Bruce Willingham said he believes the local officials were upset about “stories we’ve run that cast the sheriff’s office in an unfavorable light,” including the death of Bobby Barrick, a Broken Bow, Oklahoma, man who died at a hospital in March 2022 after McCurtain County deputies shot him with a stun gun. The newspaper has filed a lawsuit against the sheriff’s office seeking body camera footage and other records connected to Barrick’s death.

Separately, Chris Willingham has filed a federal lawsuit against the sheriff’s office, Clardy, Manning and the Board of County Commissioners alleging Manning slandered him after he wrote an eight-part series of articles detailing problems inside the sheriff’s office.
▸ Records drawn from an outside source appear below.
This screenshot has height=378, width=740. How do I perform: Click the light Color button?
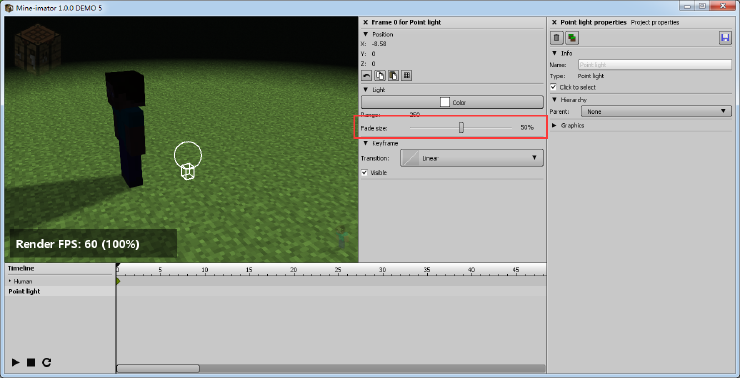tap(453, 102)
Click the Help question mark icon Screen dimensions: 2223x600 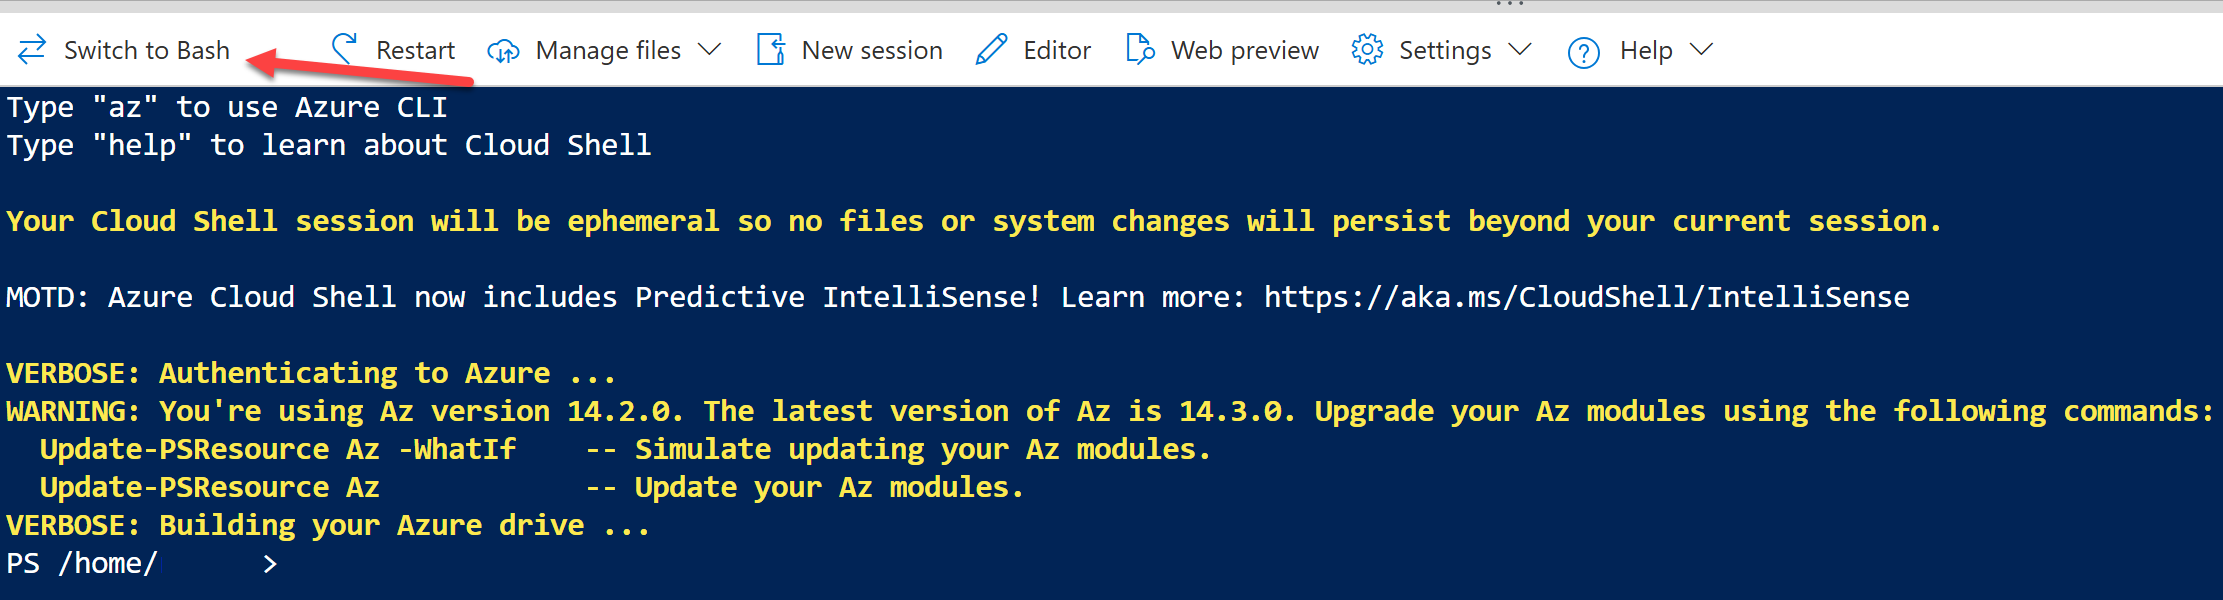pyautogui.click(x=1584, y=50)
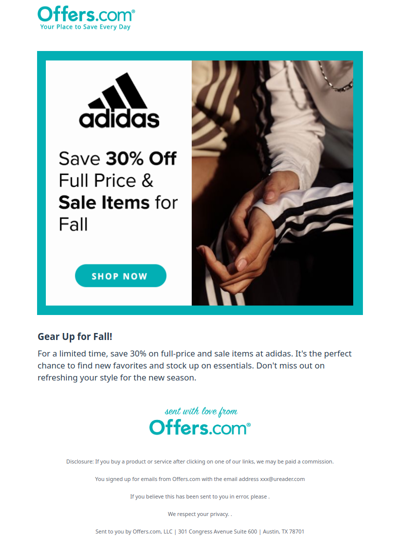Click the 'sent to you in error' line
The height and width of the screenshot is (545, 400).
pyautogui.click(x=200, y=496)
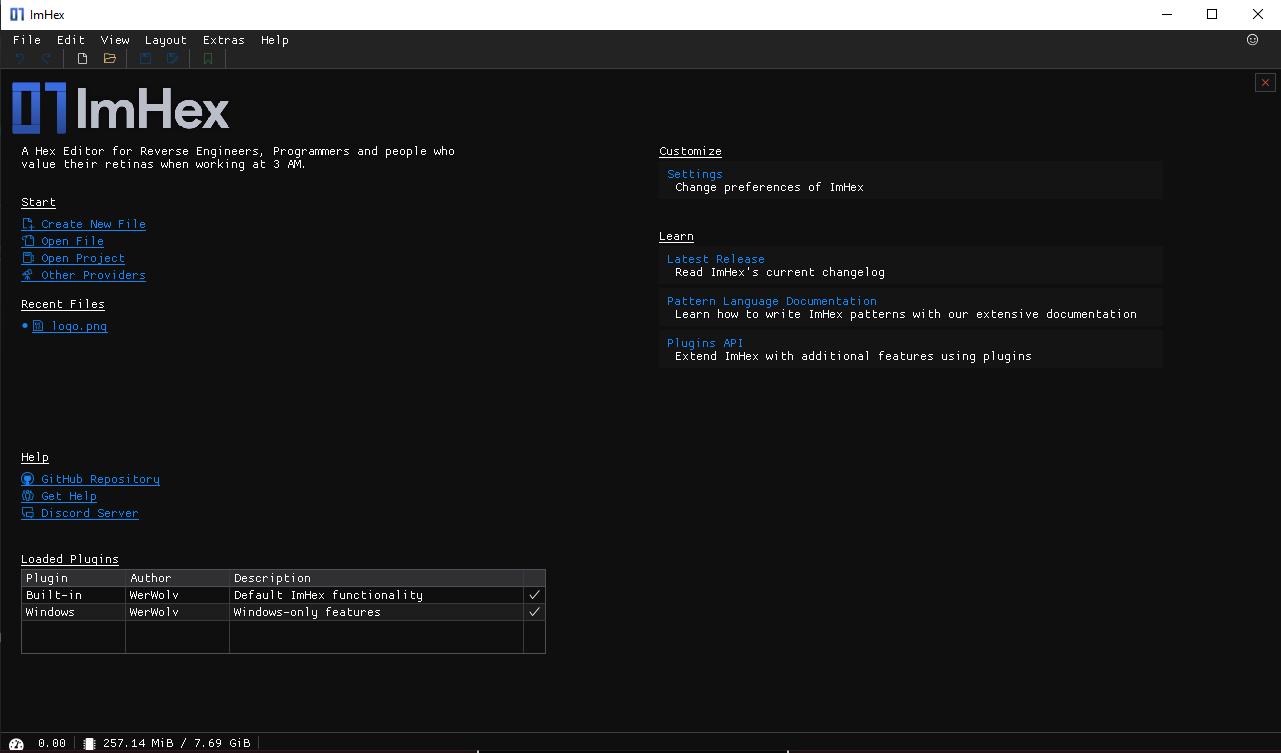
Task: Click the FPS gauge icon in status bar
Action: [16, 743]
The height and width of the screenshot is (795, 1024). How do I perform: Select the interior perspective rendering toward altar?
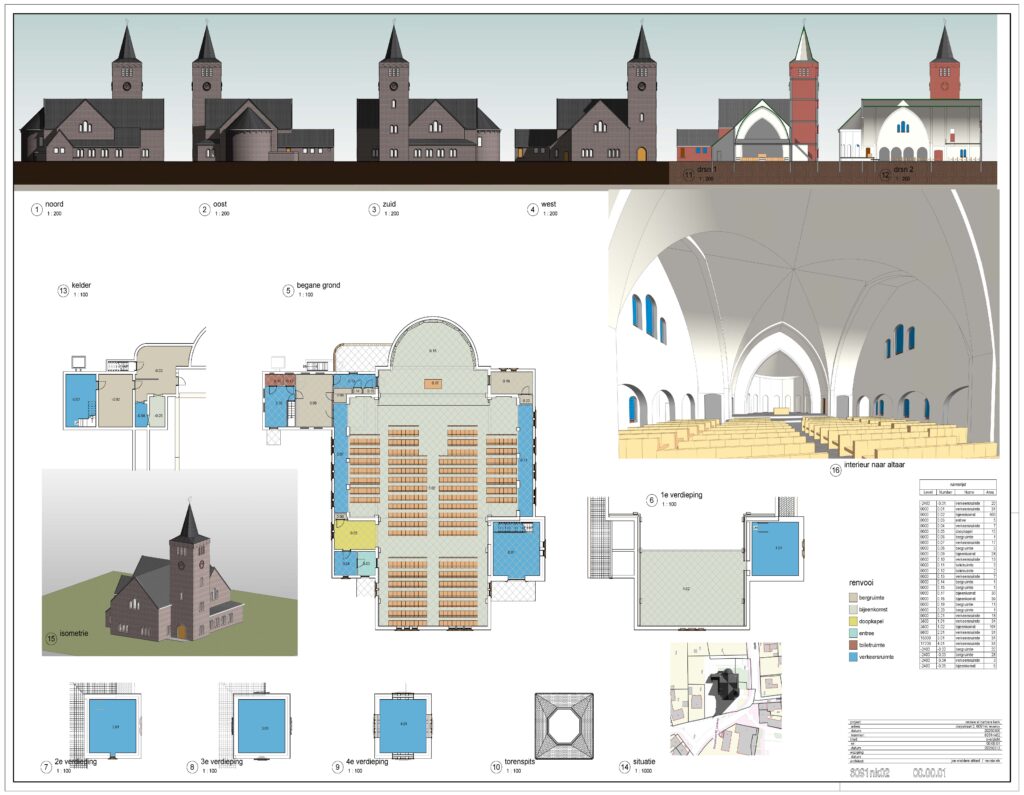(803, 325)
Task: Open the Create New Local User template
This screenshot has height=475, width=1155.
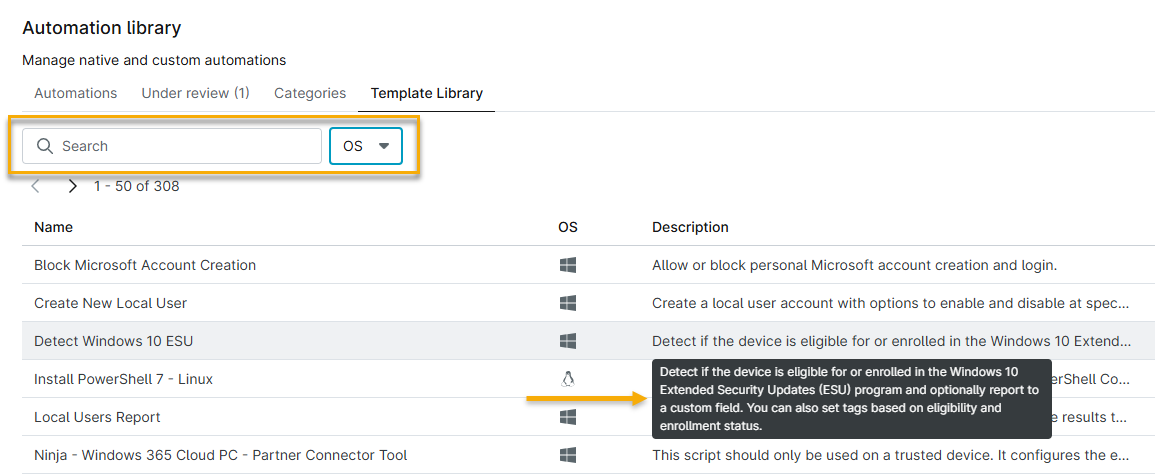Action: coord(110,303)
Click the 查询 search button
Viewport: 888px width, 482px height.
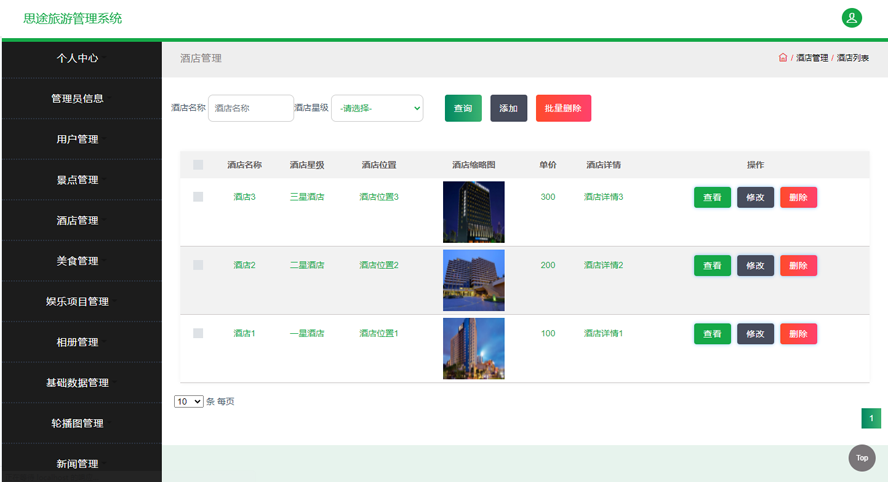[x=463, y=108]
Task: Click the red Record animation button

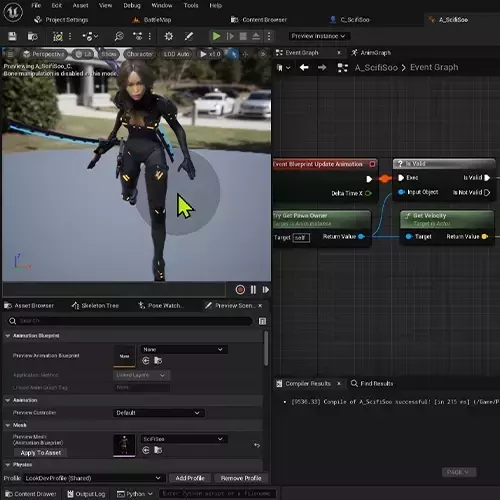Action: pos(240,290)
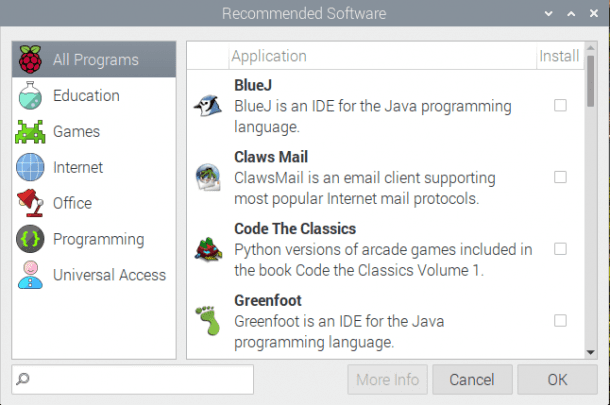Select the Office desk lamp icon

pos(31,203)
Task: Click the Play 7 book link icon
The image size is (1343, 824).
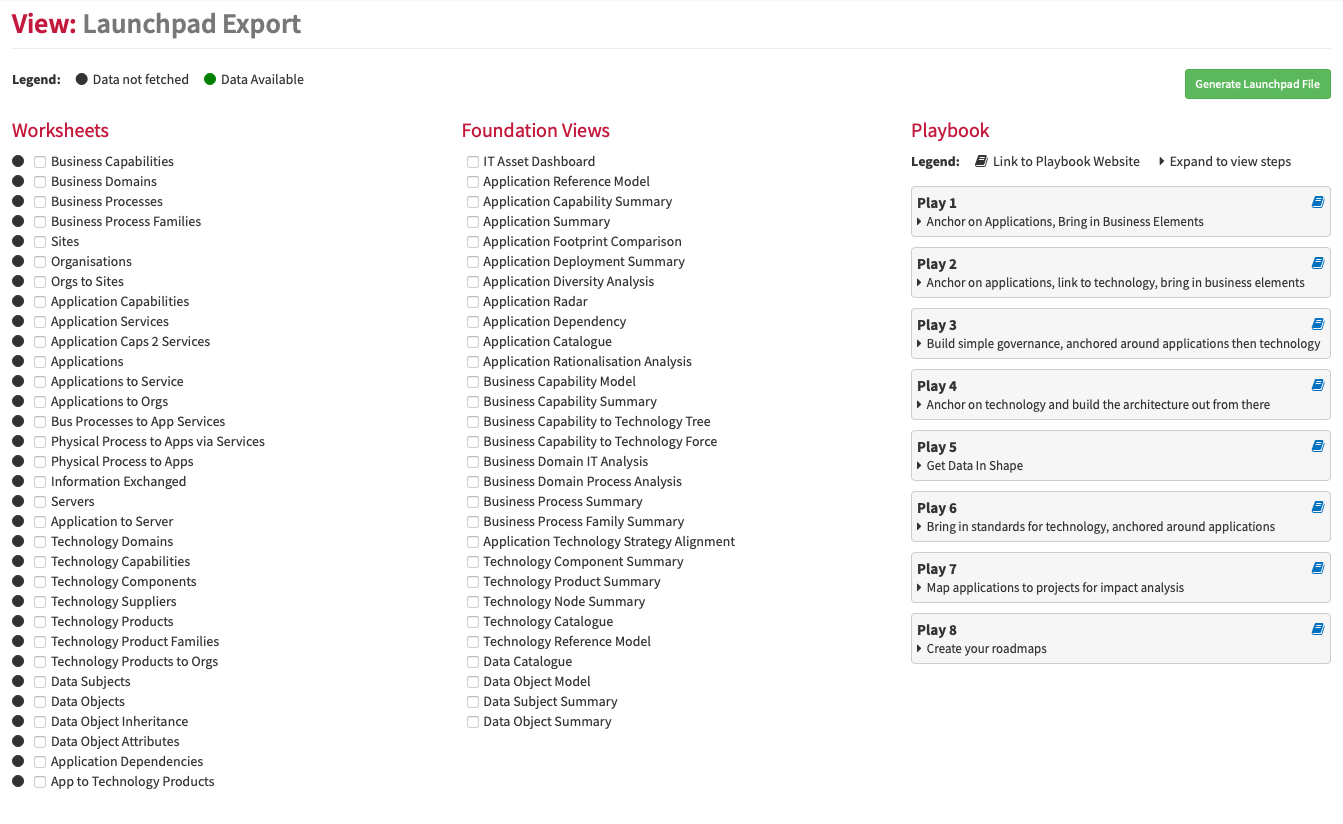Action: (1317, 568)
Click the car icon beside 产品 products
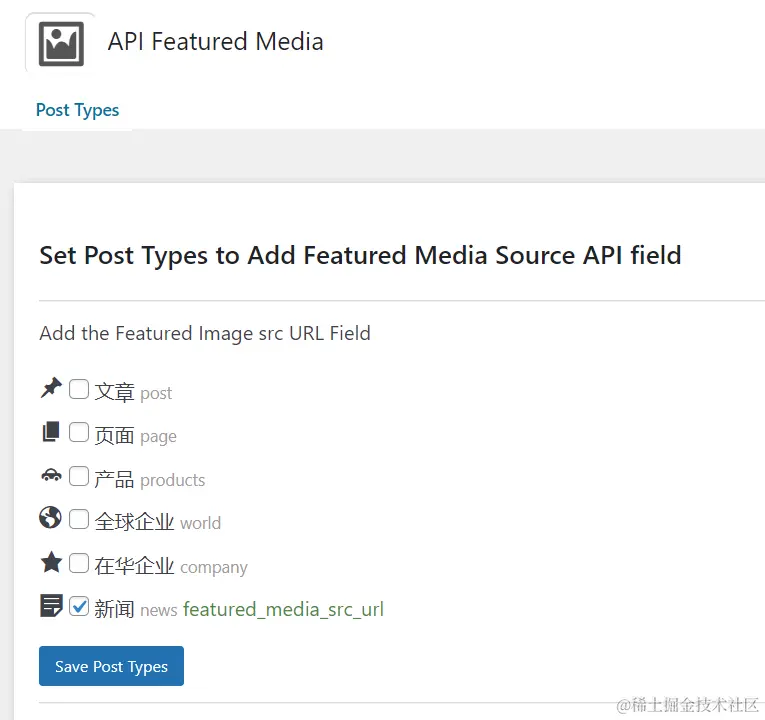This screenshot has width=765, height=720. (x=51, y=476)
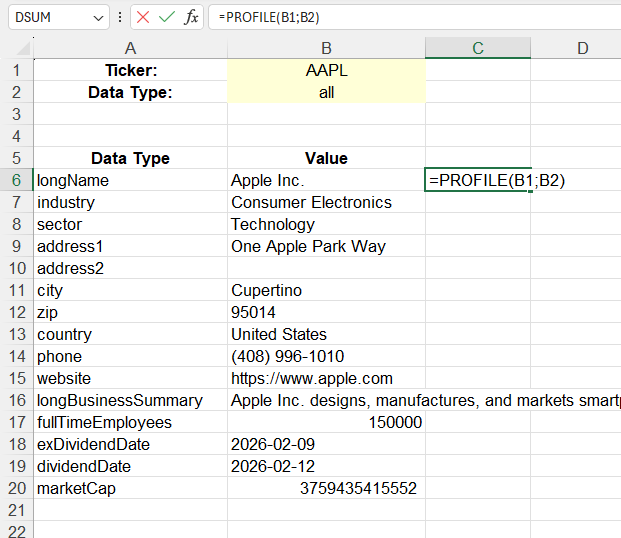Select the row 22 header
This screenshot has width=621, height=538.
(x=16, y=531)
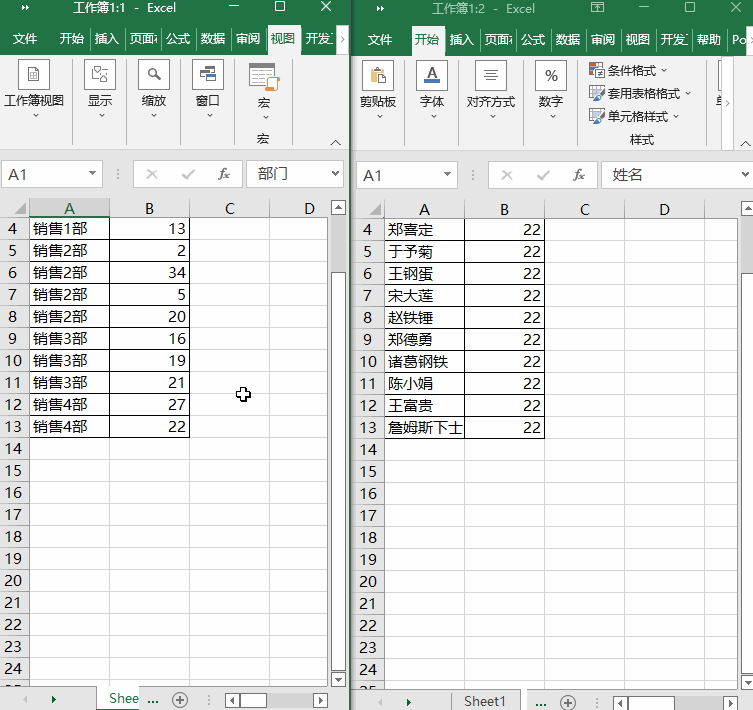Click the 剪贴板 clipboard icon

click(x=378, y=75)
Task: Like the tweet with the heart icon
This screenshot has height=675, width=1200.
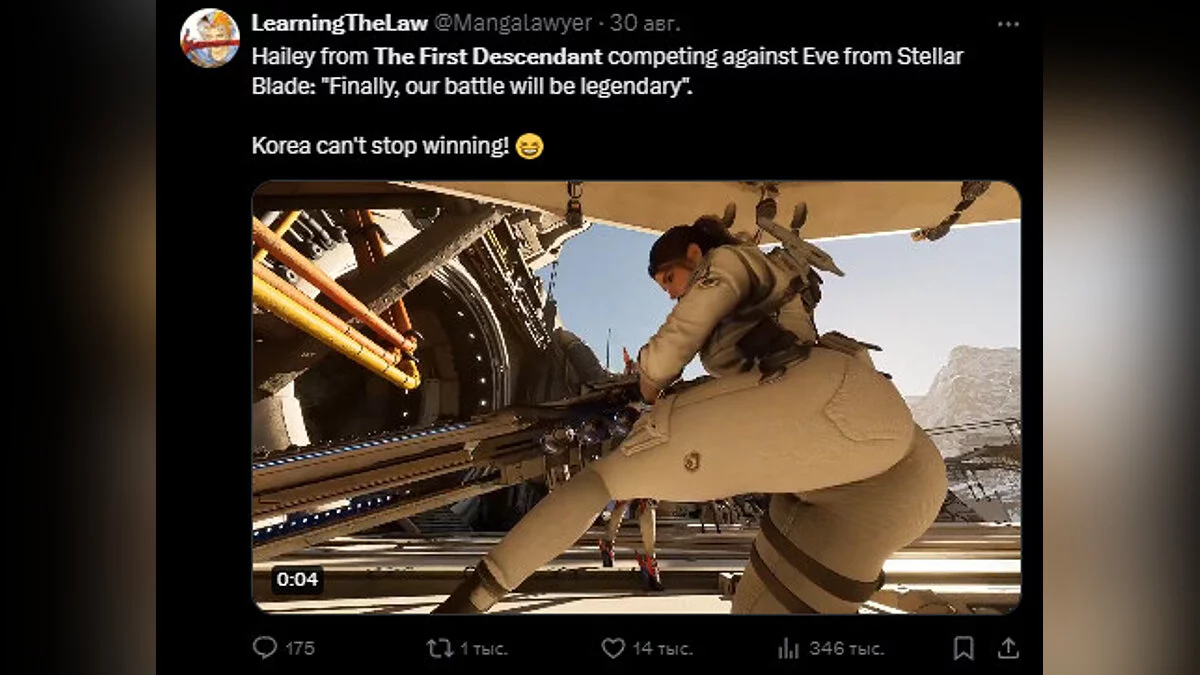Action: [613, 648]
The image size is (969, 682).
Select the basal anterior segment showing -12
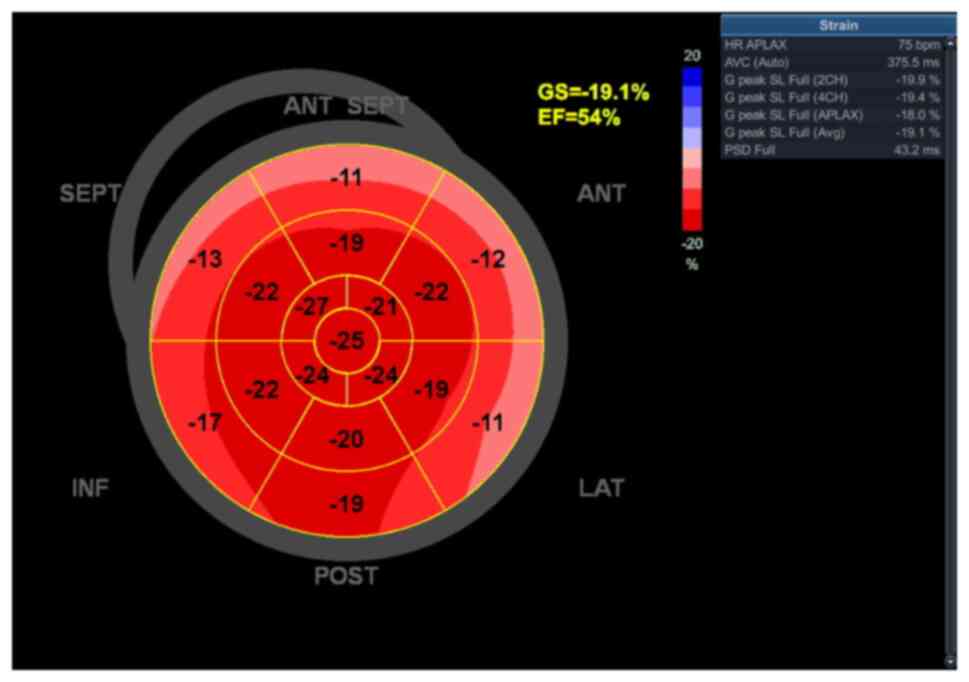[488, 260]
The lawsuit claims after the first few articles were published, Clardy and Manning began investigating which office employees were speaking to the newspaper and were attempting to get a search warrant for Willingham’s phone.

The lawsuit, which was filed on the same day the recording was made, alleges that after the series was published, Manning told a third party during a teleconference that Chris Willingham exchanged marijuana for pornographic images of children from a man who had been arrested on child pornography charges.

“Manning made these (and other) false statements about Willingham in retaliation for articles he wrote about the (sheriff’s office) as a reporter for the McCurtain Gazette and to destroy his credibility as a reporter and journalist,” the lawsuit states.

More than 100 people gathered outside the McCurtain County Courthouse in Idabel on Monday, with many of them calling for the sheriff and other county officials to resign.

On Tuesday, the Oklahoma Sheriff’s Association, a voluntary membership organization and not a regulatory agency, held an emergency meeting of its board. It voted unanimously to suspend Clardy, Manning and Hendrix from the association.

The sheriff’s office statement said there have been “a large number of threats of violence including death threats” against unspecified county employees, officials, their families and friends since the conversation was first reported.

The statement said the sheriff’s office will issue news releases until its investigation concludes “and findings are forwarded to the appropriate authorities for felony charges to be filed on those involved.”

The incident in Oklahoma follows the February killing of a television news reporter who was shot and killed and a cameraman wounded in Florida while filming a story about a homicide that happened earlier that day.